I felt great yesterday! Most of the week has been pretty good, and kind of felt like this:
"Hello my honey, hello my baby, hello my ragtime gaaaaal...."
Been trying to avoid pm caffeine, and some days I was able to not drink any. Yesterday included.
Yesterday I was the Tasmanian Devil--I cleaned out my bedroom closet and drawers along with the linen closet and part of the huge storage closet. In between I whipped up a chicken salad, emptied and refilled the dishwasher, folded a couple of loads of laundry, filled one large garbage bag with clothes for donation and one with stuff to be thrown out. Also had a two hour phone conversation with R in NH--we tried to figure out how to solve most of the world's problems, but didn't get too far. I'm still trying to figure out what to do with my wedding dress, but that will have to wait til later. I sorted towels, sheets, blankets, comforters--all sorts of stuff! I literally zinged from one part of the house to the other.What can I organize next??
It was a good feeling, but I was very aware of the very energized feeling that was pushing me along. Sis stopped by for some of the chicken salad, and I said that I was worried what tomorrow would bring. Mr. Wonderful was happy to hear that I had culled the shoe collection (ha ha--that means there is now room in the closet for new shoes!) and weeded out some of my clothes (has he looked in his closet lately??) I should have known--me today.
I went to bed a reasonable time, slept through the night (no snoring) and was even conscious when Mr. W got up for work. I turned on "Matty in the Morning" and figured I'd get up in another hour or so.
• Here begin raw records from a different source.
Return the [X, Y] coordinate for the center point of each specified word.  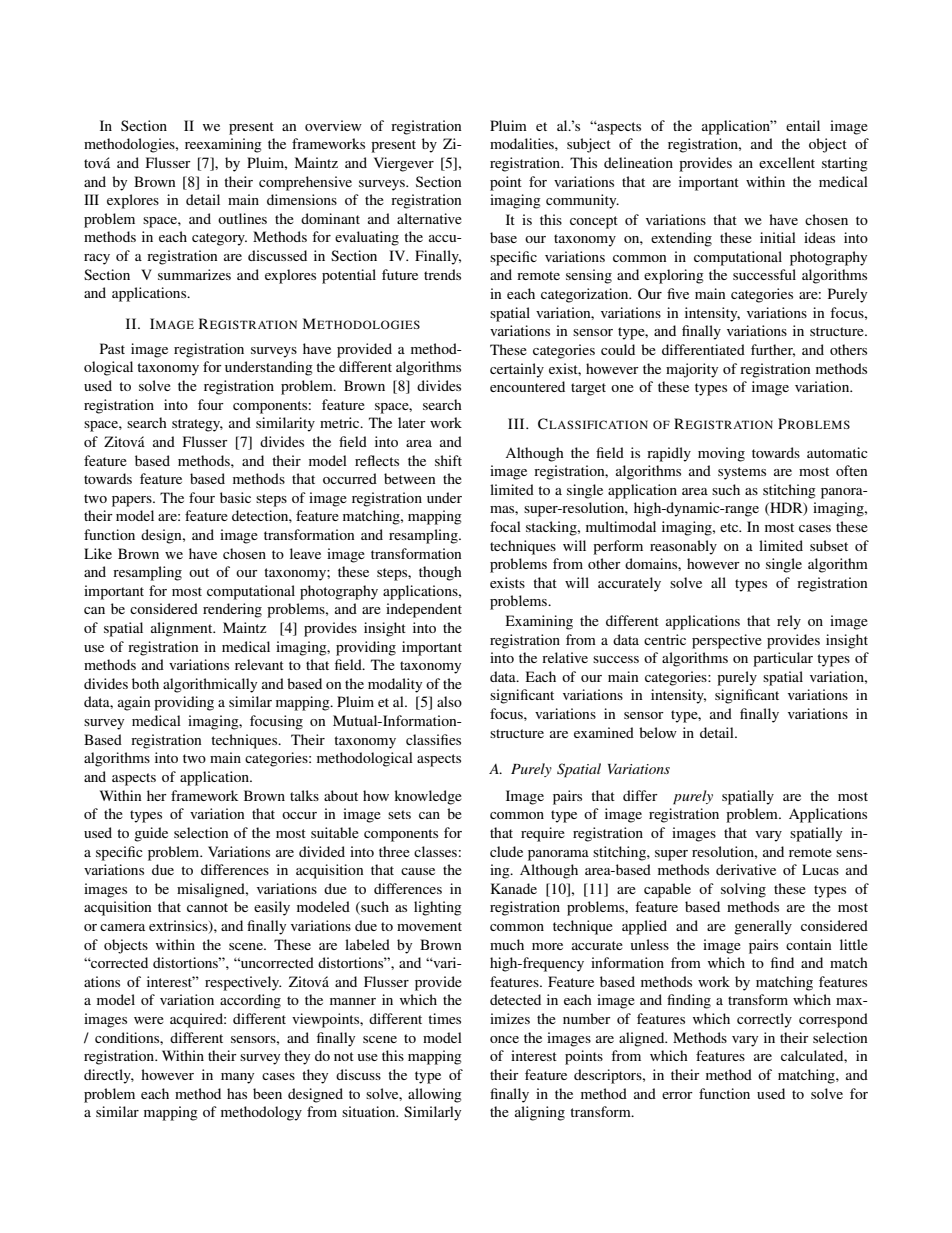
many [237, 1078]
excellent [787, 162]
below [658, 732]
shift [448, 460]
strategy [197, 425]
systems [742, 473]
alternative [429, 218]
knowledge [428, 797]
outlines [242, 218]
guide [151, 834]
Imagine my surprise when I woke up and the clock read 11:28 am. WTF. Then it took me until about 2pm before I felt together enough to go drop off the bag of clothing gathered the day before. I've been off-kilter all day. And I still have some stuff left over to put away that didn't have an obvious home. However, I managed to clean out the kitchen cabinets (most of them) and reorganize part of the big giant storage closet. I also did a little shopping for the NH house and of course found a couple of cute tops on sale, so I had to pick them up. There is a little more space in the closet you know....
I realize that the last few weeks have been a chronicle of my messed-up sleep cycle. I'm hoping that it will change soon. The lack of school routine is probably not helping, because I swear my natural body clock wants to stay up til 2am and sleep til 10am. I can deal with that. It's the bizarre energy level swings that are really getting to me...pues, off to bed soon--I don't hear any snoring, so I'll probably be able to fall asleep. Buenas noches!